Later, we would meet a bartender who was pretty critical of Huerta, for being too handsy with the sugary stuff. But on that night, a pineapple tiki drink with shaved ice and a  flaming cockscomb garnish was exactly what the doctor ordered. On the food menu, they offer an entire dish of dehydrated fruits, which just seemed….stupid, until the dehydrated lemon wedged in that cocktail made its way to our tongues. Had we known when we ordered what we knew then, that dish would have been top of the list.

C Huerta Tiki

This shrimp toast was unimpressive and underwhelming, a medley of bland and mealy ingredients

C Huerta Shrimp bread

This chicharron ceviche, however, was impossibly perfect, rich with flavor and texture, chewy cubes of meat balanced with tangy citrus, crunchy corn nuts, and sharp red onion.

C Huerta Pork

Across the park from Huerta is La Grande Cevicheria, our dinner destination that evening

C La grande exterior

We were, again, the only people there, shocking the staff awake with our Monday night arrival. We set up camp at the bar, across from their day of the dead styled chalk mural

C Grande Pre Cocktail

Bogota’s cocktail scene is in its infancy, which has a strange effect on bartenders, making them contort and dance, shaker in hand, as though a snake had just crawled up their pant leg. They do put on a helluva show, dramatically pouring long streams a great distance between shaker and glass, whipping out lighters and dry ice and tweezers when needed.

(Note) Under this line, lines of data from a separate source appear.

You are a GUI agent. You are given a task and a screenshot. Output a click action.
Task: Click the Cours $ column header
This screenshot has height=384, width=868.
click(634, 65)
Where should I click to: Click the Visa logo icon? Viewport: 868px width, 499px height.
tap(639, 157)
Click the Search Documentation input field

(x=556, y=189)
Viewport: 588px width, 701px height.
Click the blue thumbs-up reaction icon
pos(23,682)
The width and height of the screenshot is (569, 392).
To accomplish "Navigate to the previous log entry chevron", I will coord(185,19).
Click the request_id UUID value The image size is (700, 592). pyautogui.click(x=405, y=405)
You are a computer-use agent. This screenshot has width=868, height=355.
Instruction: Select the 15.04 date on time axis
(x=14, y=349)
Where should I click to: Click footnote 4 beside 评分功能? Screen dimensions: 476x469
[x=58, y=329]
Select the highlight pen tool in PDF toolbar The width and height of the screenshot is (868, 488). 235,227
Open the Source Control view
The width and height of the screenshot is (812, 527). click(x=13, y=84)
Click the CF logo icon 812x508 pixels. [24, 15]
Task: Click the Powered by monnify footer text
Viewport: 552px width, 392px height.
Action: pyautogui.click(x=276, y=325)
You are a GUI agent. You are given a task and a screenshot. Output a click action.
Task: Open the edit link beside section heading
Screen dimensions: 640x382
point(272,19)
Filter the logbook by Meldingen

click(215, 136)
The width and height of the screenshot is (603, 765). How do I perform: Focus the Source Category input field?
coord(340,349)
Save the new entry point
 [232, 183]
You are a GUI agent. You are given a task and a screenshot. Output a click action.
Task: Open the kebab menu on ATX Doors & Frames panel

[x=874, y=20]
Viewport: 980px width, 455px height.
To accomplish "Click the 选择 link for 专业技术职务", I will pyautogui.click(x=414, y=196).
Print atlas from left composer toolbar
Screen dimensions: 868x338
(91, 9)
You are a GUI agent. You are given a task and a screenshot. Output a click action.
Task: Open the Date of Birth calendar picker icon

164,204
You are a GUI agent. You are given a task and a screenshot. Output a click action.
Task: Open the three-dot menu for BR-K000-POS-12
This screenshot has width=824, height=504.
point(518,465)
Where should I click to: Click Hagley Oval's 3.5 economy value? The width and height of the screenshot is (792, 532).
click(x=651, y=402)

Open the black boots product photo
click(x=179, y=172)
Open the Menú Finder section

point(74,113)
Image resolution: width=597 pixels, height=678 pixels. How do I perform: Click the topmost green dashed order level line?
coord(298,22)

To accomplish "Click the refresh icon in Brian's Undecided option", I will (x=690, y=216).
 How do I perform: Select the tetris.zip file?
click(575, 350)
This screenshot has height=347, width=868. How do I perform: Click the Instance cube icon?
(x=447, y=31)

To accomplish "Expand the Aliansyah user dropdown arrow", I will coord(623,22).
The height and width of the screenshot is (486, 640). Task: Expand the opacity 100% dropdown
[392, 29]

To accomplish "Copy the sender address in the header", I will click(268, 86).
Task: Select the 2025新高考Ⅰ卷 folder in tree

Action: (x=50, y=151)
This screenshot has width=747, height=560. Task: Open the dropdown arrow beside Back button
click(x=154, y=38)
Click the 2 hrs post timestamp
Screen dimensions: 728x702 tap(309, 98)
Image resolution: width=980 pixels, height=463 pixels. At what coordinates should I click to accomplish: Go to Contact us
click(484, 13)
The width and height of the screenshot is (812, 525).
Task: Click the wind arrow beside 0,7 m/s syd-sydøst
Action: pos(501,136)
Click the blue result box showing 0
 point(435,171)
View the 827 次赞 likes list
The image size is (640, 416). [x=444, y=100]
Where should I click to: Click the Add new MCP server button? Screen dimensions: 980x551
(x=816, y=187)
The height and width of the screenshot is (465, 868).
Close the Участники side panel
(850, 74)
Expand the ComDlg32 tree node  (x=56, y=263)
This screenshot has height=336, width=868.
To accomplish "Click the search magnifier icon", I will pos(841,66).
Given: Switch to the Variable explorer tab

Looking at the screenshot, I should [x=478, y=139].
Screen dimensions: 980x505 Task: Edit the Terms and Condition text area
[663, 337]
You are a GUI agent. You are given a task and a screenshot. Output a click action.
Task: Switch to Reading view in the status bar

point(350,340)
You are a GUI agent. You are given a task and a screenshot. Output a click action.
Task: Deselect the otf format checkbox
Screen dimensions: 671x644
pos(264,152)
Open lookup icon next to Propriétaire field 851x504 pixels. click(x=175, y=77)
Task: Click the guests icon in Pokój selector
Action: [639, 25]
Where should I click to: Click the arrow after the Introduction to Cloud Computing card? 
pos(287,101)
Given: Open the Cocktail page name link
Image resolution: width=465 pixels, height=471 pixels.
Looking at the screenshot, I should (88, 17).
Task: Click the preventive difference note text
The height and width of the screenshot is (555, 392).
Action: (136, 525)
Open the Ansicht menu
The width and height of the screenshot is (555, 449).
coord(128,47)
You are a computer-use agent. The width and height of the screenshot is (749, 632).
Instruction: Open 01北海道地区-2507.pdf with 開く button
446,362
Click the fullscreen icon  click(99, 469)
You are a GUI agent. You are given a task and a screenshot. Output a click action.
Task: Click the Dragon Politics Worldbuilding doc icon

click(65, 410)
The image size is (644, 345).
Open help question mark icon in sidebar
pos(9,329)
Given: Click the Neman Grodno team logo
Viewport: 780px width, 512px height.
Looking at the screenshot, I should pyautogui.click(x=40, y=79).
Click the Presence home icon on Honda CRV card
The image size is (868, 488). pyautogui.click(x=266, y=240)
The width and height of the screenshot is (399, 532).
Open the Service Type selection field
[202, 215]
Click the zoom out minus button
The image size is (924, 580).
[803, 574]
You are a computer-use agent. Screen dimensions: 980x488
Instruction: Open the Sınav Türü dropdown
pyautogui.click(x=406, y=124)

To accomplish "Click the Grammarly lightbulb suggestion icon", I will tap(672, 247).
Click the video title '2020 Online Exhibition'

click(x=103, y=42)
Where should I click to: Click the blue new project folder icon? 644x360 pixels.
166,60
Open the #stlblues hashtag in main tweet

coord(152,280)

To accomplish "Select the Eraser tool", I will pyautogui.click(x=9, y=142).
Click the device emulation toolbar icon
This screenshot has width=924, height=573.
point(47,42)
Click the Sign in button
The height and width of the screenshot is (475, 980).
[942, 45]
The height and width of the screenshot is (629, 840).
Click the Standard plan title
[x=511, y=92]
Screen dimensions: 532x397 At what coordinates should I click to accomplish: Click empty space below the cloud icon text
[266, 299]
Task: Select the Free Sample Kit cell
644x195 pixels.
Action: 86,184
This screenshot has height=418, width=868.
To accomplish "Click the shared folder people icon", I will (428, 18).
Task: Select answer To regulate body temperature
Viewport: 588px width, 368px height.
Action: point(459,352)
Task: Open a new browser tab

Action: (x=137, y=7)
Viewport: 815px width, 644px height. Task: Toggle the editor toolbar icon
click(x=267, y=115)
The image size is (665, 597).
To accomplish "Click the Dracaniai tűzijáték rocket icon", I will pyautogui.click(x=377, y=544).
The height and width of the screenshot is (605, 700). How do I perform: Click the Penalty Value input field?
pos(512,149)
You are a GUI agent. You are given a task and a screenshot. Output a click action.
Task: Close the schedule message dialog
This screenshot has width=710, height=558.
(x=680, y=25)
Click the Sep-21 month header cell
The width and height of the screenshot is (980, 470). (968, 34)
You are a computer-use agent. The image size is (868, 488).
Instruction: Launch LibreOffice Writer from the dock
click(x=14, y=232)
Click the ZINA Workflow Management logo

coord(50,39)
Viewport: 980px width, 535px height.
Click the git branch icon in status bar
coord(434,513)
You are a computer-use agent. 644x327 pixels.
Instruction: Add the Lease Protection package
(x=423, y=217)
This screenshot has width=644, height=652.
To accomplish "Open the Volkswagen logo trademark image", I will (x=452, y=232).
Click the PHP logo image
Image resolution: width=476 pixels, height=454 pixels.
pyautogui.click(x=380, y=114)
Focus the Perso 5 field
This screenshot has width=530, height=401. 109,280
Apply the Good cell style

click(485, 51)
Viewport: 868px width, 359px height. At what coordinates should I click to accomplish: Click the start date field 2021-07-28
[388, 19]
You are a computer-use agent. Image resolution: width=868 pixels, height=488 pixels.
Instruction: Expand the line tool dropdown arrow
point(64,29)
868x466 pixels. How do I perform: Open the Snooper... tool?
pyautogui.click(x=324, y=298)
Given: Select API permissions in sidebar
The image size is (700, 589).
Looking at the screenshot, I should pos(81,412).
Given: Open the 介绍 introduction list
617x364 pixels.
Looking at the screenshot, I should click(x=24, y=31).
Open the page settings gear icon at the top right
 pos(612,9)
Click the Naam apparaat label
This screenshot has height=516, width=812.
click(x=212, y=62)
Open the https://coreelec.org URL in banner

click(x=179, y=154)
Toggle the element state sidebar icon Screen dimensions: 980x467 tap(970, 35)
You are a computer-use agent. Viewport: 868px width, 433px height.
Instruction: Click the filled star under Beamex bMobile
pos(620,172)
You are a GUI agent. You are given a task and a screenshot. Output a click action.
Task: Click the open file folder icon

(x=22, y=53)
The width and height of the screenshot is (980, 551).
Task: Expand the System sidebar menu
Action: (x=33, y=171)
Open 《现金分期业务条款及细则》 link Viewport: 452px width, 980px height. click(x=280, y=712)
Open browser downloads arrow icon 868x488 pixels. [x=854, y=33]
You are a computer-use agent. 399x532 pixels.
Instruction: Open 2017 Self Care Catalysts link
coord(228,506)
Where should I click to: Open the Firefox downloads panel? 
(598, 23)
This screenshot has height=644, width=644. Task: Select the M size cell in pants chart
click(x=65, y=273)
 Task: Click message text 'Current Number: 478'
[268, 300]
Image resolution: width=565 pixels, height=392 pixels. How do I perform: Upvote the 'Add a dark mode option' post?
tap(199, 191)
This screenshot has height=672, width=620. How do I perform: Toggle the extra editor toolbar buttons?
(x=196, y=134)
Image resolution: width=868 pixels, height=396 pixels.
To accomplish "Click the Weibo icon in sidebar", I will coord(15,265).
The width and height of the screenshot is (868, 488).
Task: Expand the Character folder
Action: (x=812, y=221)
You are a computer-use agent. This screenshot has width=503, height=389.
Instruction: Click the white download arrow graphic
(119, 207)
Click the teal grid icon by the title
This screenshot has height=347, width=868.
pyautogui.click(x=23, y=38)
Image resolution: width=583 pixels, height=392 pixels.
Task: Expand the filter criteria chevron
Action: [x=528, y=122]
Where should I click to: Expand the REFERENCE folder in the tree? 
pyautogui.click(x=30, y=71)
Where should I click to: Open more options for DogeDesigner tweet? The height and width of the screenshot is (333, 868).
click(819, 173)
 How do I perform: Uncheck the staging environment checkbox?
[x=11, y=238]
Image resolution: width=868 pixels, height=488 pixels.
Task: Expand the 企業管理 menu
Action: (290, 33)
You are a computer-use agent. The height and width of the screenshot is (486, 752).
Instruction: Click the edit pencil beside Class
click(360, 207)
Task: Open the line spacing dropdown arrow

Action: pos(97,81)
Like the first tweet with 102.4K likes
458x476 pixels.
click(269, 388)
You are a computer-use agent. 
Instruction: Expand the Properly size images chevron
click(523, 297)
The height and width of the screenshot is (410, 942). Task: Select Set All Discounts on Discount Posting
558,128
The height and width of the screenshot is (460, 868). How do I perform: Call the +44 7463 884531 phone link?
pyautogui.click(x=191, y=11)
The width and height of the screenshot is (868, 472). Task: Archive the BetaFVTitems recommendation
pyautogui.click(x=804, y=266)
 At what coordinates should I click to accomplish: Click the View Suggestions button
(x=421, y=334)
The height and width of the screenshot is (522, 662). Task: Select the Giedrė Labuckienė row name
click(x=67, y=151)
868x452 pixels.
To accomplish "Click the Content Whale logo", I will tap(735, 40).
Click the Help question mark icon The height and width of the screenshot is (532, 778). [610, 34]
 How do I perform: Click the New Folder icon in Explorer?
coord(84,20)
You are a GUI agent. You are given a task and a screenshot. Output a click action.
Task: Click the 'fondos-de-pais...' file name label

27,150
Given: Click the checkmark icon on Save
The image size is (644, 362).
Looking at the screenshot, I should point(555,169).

C La Grande finished drinks

We were given chips to snack on, as we admired the bar’s collection of spices, syrups, and tinctures

C La Grande Chips

Behind us loomed this tiger mural, reminiscent of a smoky night spent in Prague, years ago.

C La Grande mural

Were I anywhere else in the world, mango and passion fruit ceviche would not be my first choice, but, at a cevicheria in a country obsessed with both ceviche and fruit, it seemed like the right time to give her a go.

C Grande mango ceviche

The syrupy liquid collected at the bottom of the bowl was reminiscent, in texture and flavor, of a childhood favorite; Kerns mango nectar. I may never order mango ceviche again, but I thoroughly enjoyed that one.

Our second ceviche took us all by surprise when it arrived, hot and sizzling in a cast iron pan, a mixture of hot avocado (not my favorite) with rich, buttery, octopus and shrimp (my favorite).

C Hot Ceviche

Back at the AirBnB, Jake wrestled with the last remnants of bacterial venom, and I finally, blissfully, slept.